CRISPR-Pro基因敲除常用大小鼠模型
完全性基因敲除鼠
CRISPR-Pro完全性基因敲除鼠是通过CRISPR /Cas9基因敲除技术,针对靶基因设计和构建gRNA与Cas9表达质粒,造成目的基因的功能区域被敲除,获得全身所有的组织和细胞中都不表达该基因的小鼠模型。

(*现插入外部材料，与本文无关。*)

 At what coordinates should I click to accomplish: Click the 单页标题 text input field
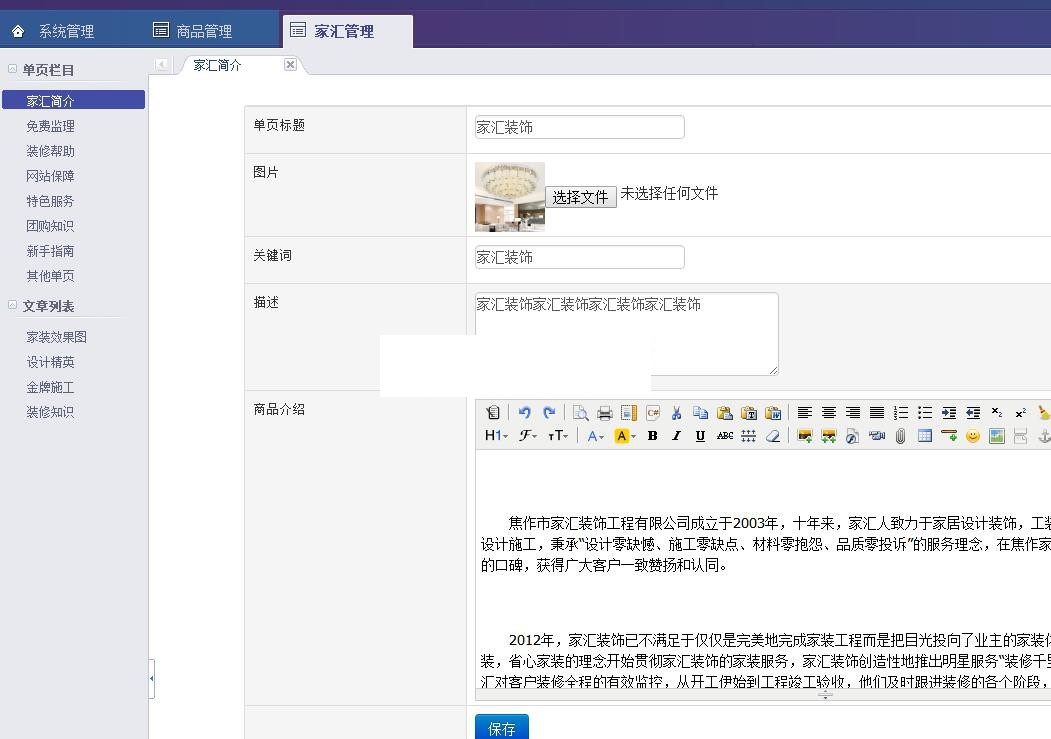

CRISPR-Pro完全性基因敲除包括:移码突变、片段基因敲除、双/多基因敲除。
移码突变鼠的建系原则与流程
1、通过针对靶基因设计、构建相应的gRNA质粒,体外转录为RNA后,与Cas9 mRNA一起原核显微注射获得测序鉴定阳性的F0代杂合子鼠;
2、F0代杂合子鼠与野生型鼠进行交配,获得PCR和测序鉴定阳性的F1代杂合子鼠;
3、选择来自同一只F0代鼠,基因型一致的F1代鼠,达到性成熟后进行互配,可获得F2代鼠。对获得的F2代鼠进行PCR及测序鉴定,理论上,F2代鼠中25%为纯合子,50%为杂合子,25%为野生鼠。
片段基因敲除鼠的建系原则与流程
1、通过针对靶基因不同位点设计、构建相应的一对gRNA质粒,体外转录为RNA后,与Cas9 mRNA一起原核显微注射获得测序鉴定阳性的F0代杂合子鼠;
2、F0代杂合子鼠与野生型鼠进行交配,获得PCR鉴定阳性的F1代杂合子鼠;
3、选择来自同一只F0代鼠,基因型一致的F1代鼠,达到性成熟后互配,可获得F2代鼠。对获得的F2代鼠进行PCR及测序鉴定,理论上,F2代鼠中25%为纯合子,50%为杂合子,25%为野生鼠。
双(多)基因敲除鼠的建系原则与流程
1、通过针对两个靶基因分别设计、构建相应的gRNA质粒,体外转录为RNA后,与Cas9 mRNA一起原核显微注射获得测序鉴定阳性的F0代多基因杂合子鼠;
2、F0代杂合子鼠与野生型鼠进行交配,获得PCR和测序鉴定阳性的F1代双基因杂合子鼠;
3、选择双基因杂合子鼠进行杂交,获得F2代鼠。对获得的F2代鼠进行PCR及测序鉴定。